A federal judge Wednesday tossed out a Nassau surgeon's lawsuit challenging...

A federal judge Wednesday tossed out a Nassau surgeon's lawsuit challenging the legality of a federal statute shielding patients from surprise emergency medical bills.  Credit: Getty Images / iStockphoto

A federal court judge Wednesday threw out a Nassau-based surgeon's lawsuit seeking to overturn a federal statute shielding patients from surprise emergency medical bills.

Dr. Daniel Haller, a surgeon with Long Island Surgical PLLC in Rockville Centre, filed the lawsuit Dec. 31. He had argued that elements of the No Surprises Act, signed into law in 2020, were unconstitutional.

The law prohibits hospitals and other providers from billing insured patients for out-of-network services at higher than in-network rates under certain circumstances — for instance, in an emergency, or if a patient scheduled a procedure at an in-network facility but received care from an out-of-network doctor.

In a 26-page decision and order, U.S. District Judge Ann M. Donnelly in the Eastern District denied Haller's motion for a preliminary injunction and granted the federal government its motion to dismiss.

Haller had said in his 18-page complaint that the law “takes the physicians’ property without just compensation by prohibiting physicians from recovering the balance of the fair value of their services from their patients.”

He also contended that the No Surprises Act imposes tougher restrictions than those in a similar New York State law, is unfair to providers and "deprives physicians of the right to a jury trial guaranteed to them by the Seventh Amendment.”

In an emergency, when the patient “has not agreed with the physician on the physician’s fee,” under New York law, the doctor is entitled “to be paid for the services he or she has rendered on the basis of an implied contract with the patient,” Haller argued. 

The court denied the injunction request in part because “the Act does not violate their constitutional rights,” Donnelly wrote in the decision. Haller's arguments, she wrote, were "unpersuasive" and he "cannot show irreparable harm or a likelihood of success on the merits."

The decision said, in part, that to be subject to a court trial, the lawsuit would need to demonstrate "a real, substantial controversy, not a mere hypothetical question.”

Haller and his attorney, Edward A. Smith of White Plains, did not respond to requests for comment Thursday. 



Haller and Long Island Surgical filed the lawsuit against the federal Department of Health and Human Services and other agencies and officials the day before the No Surprises Act took effect Jan. 1.

In April, federal officials argued in a 50-page response to the complaint that the law is constitutional and the suit should be dismissed.

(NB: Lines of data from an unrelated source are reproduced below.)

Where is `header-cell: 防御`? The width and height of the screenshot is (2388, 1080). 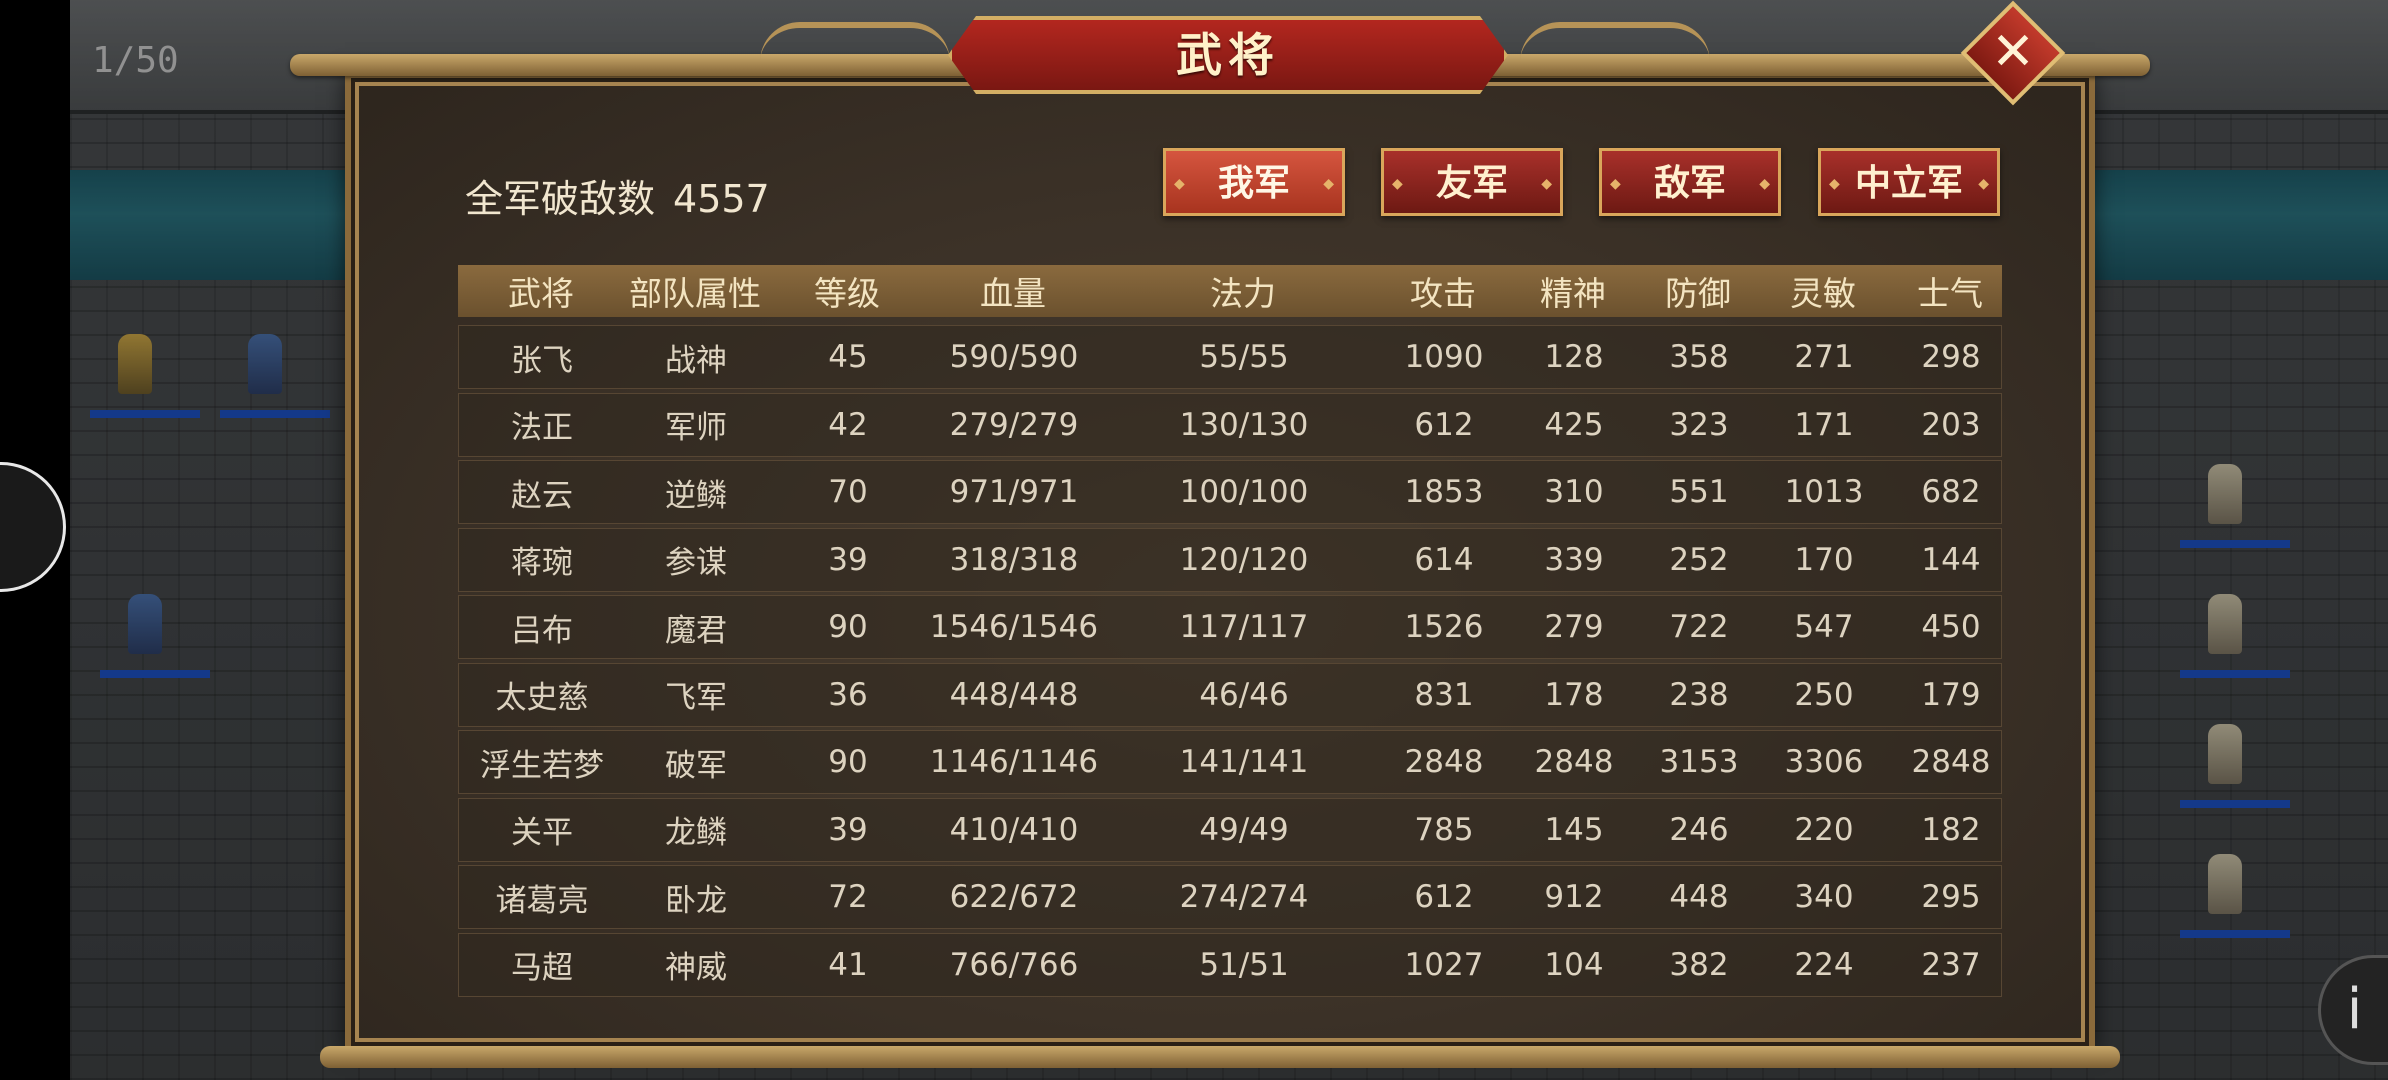 header-cell: 防御 is located at coordinates (1698, 294).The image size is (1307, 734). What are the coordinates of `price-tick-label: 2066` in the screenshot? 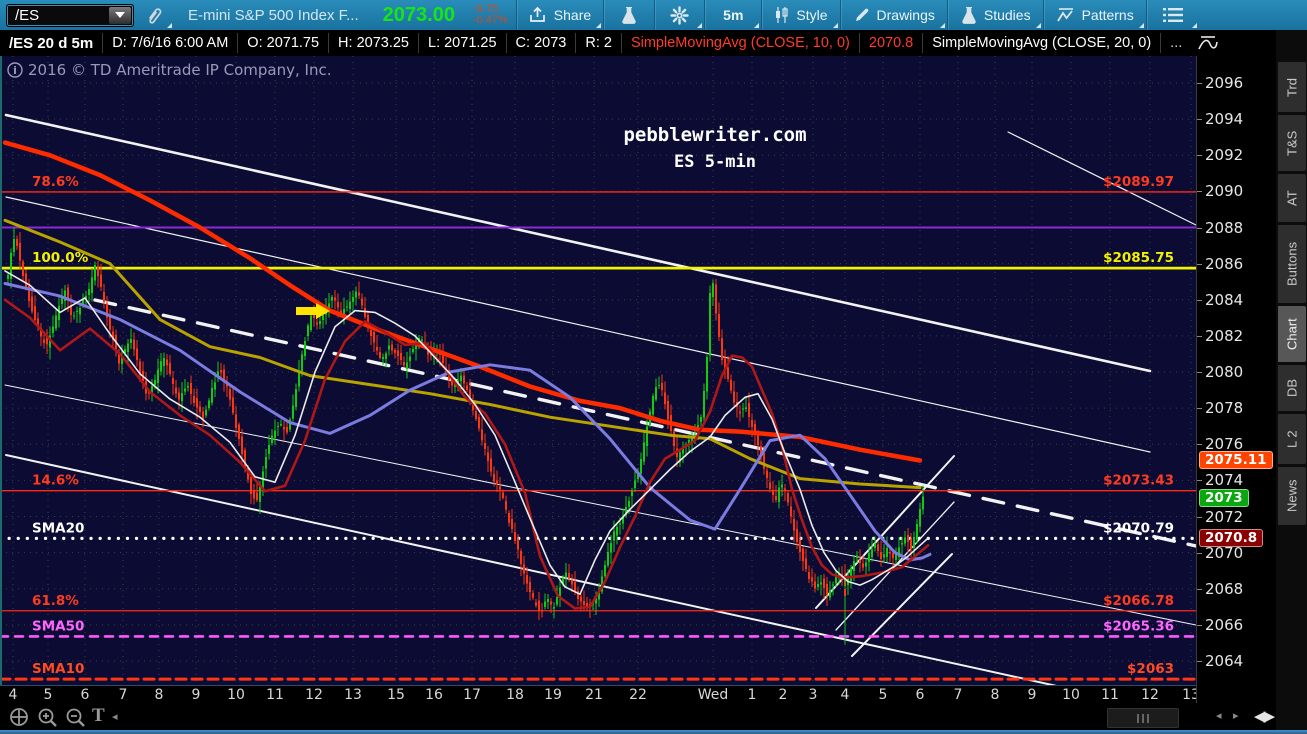 It's located at (1220, 624).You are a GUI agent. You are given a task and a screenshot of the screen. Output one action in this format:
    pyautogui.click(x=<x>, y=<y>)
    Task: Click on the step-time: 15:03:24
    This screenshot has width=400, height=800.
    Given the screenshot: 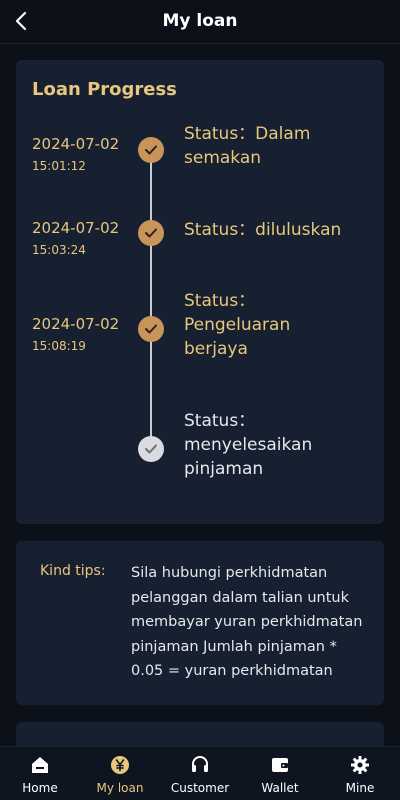 What is the action you would take?
    pyautogui.click(x=59, y=250)
    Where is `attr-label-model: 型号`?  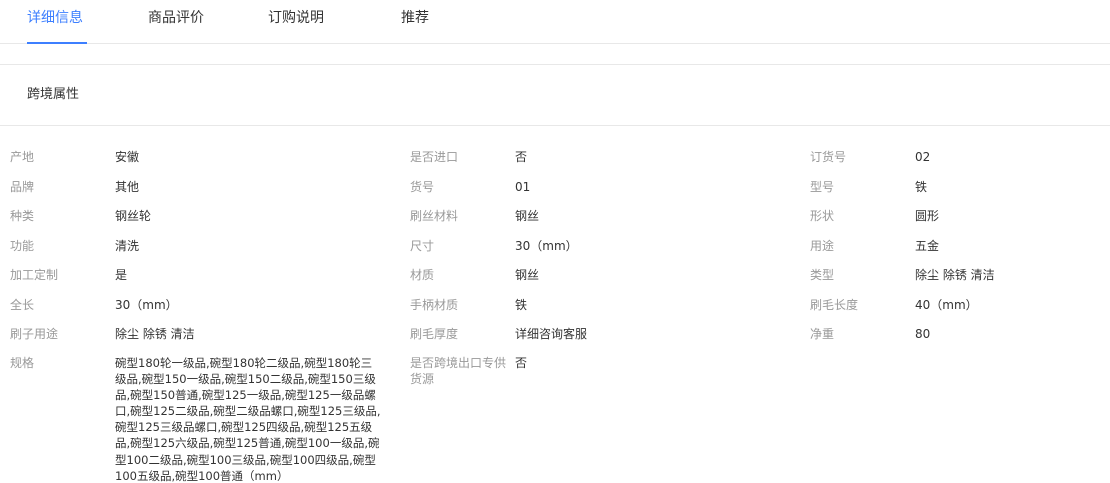 attr-label-model: 型号 is located at coordinates (822, 187).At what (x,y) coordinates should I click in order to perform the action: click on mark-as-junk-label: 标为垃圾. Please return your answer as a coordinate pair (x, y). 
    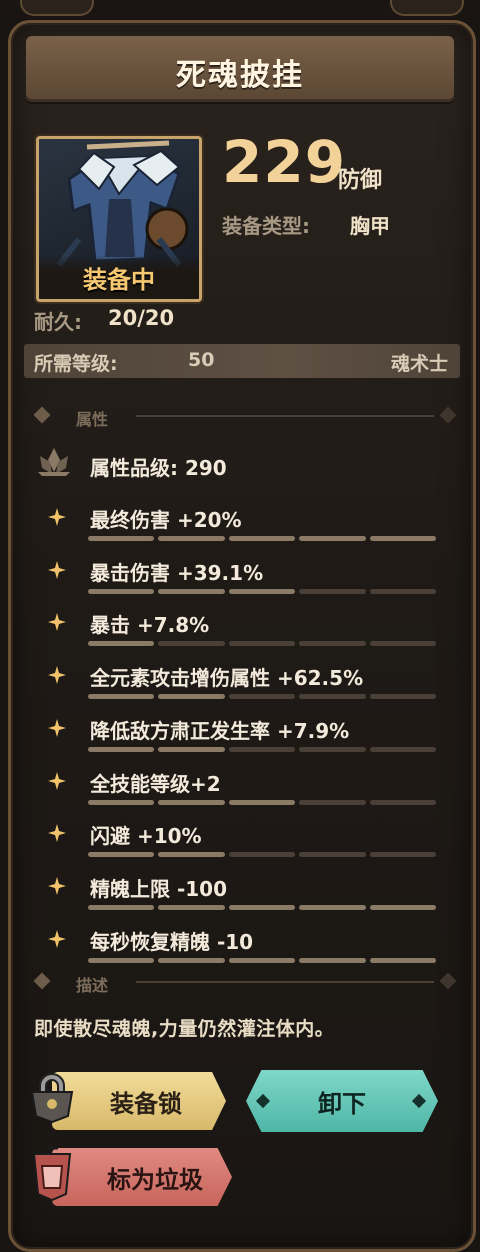
    Looking at the image, I should click on (155, 1180).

Before the No Surprises Act, patients faced “staggering, and sometimes ruinous" charges for out-of-network care, such as a bill for $101,000 sent to a spinal surgery patient, even though the patient had confirmed that her surgeon was in-network, federal officials wrote.

The No Surprises Act received bipartisan support and was signed by President Donald Trump in 2020.

The law has been the target of numerous lawsuits, including five that are still making their way through the federal courts, said Katie Keith, director of the Health Policy and the Law Initiative at Georgetown University Law Center’s O’Neill Institute for National and Global Health Law. 

If Haller's lawsuit had succeeded, the consequences would have been "devastating," she said. New York has a similiar law that protects patients from surprise medical bills, but it does not apply to patients whose employers are self-insured, paying for employees’ medical costs out of their own budgets, she said. 

The federal law "protects the patient from getting those surprise bills, which can be very substantial," said Janine Logan, a spokeswoman for the Hauppauge-based Suburban Hospital Alliance of New York State, which represents hospitals on Long Island and in the Hudson Valley. "We’re glad to see that the law was upheld and that consumer protections prevail."